Xi’s power grab dashes false hopes about China
For the past several decades, the United States and its allies have worked on the assumption that China, if engaged in trade and other ties with the West, would gravitate toward a more democratic government.
It’s not an unreasonable assumption. South Korea, for example, once had an autocratic government and has since moved to free elections.
China, it seems, is going in the opposite direction. President Xi Jinping has been consolidating power since taking office in 2012. On Sunday, the National People’s Congress is expected to vote to give him the right to remain in office indefinitely, overturning a 35-year-old constitutional rule that has limited presidents to two five-year terms.

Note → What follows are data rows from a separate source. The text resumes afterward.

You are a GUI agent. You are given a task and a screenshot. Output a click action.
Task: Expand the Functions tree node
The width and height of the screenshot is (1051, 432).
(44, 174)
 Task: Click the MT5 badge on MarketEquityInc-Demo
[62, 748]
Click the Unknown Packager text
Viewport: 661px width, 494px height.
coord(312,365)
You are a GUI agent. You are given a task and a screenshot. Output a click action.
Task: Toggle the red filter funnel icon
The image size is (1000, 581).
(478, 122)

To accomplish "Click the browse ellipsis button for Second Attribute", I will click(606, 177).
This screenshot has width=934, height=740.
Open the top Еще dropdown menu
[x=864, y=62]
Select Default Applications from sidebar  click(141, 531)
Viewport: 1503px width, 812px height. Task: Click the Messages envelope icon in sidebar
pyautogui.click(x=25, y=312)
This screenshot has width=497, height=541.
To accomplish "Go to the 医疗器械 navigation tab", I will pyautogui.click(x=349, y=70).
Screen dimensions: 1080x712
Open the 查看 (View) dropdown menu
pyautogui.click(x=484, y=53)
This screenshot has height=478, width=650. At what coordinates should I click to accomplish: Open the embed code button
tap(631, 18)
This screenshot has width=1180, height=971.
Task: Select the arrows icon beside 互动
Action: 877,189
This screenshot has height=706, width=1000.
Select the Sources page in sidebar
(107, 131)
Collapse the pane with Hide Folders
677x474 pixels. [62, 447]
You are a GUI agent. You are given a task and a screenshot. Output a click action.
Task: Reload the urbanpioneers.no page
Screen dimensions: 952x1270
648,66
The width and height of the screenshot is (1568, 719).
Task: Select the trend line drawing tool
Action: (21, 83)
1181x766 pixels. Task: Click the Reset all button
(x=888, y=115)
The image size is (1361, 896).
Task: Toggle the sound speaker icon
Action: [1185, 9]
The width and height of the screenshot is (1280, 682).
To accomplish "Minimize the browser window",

This is not good news for the United States. China has grown big and powerful enough to export its competing model of authoritarian capitalism. Indeed, it is pressuring Australian universities over the way China is presented in classes. It also has grand plans for military bases as far away as Africa.
The end of presidential term limits won’t be good for China, either. Whatever stability comes from allowing Xi to say on beyond 2023 will likely be offset by the uncertainty of what happens when he is gone.
Xi might well have decided he can get away with such an audacious power grab at a time when President Trump is simultaneously undermining the United States’ influence in the world and embracing autocratic rulers. Referring to the prospect of Xi becoming president for life, Trump said: “I think it’s great.” Then he joked: “Maybe we’ll have to give that a shot (in the USA) some day.” Ha ha.
A reevaluation of U.S.-China relations doesn’t have to mean a new Cold War, or heavy-handed protectionism such as Trump’s steel and aluminum tariffs. But a modestly more confrontational and considered approach might be in order.
Such an approach could include stiffer pushback against China’s military expansionism and its stateowned, state-subsidized industries. It could also include a reconsideration of global trade agreements that don’t distinguish between democratic and nondemocratic nations.
At the very least, America should pursue more bilateral and regional trade agreements with democratic nations. The more that China finds itself on the outside of trade zones looking in, the more pressure it will feel to reform.
At least so far, Xi, 64, does not fit the model of a modern dictator. He is an engineer by training and a technocrat by profession. What’s more, some people think he is a benign force who will make the tough decisions needed to continue China’s modernization.
But leaders for life have a way of becoming corrupt and unaccountable. Internal commentary about Xi’s push to exempt himself from term limits, which were imposed after the excesses of the Mao Zedong era, has been censored. The episode is further confirmation that China’s government is growing less democratic.
It’s time for world leaders to base policy on that reality, not on false hopes of what China might one day become.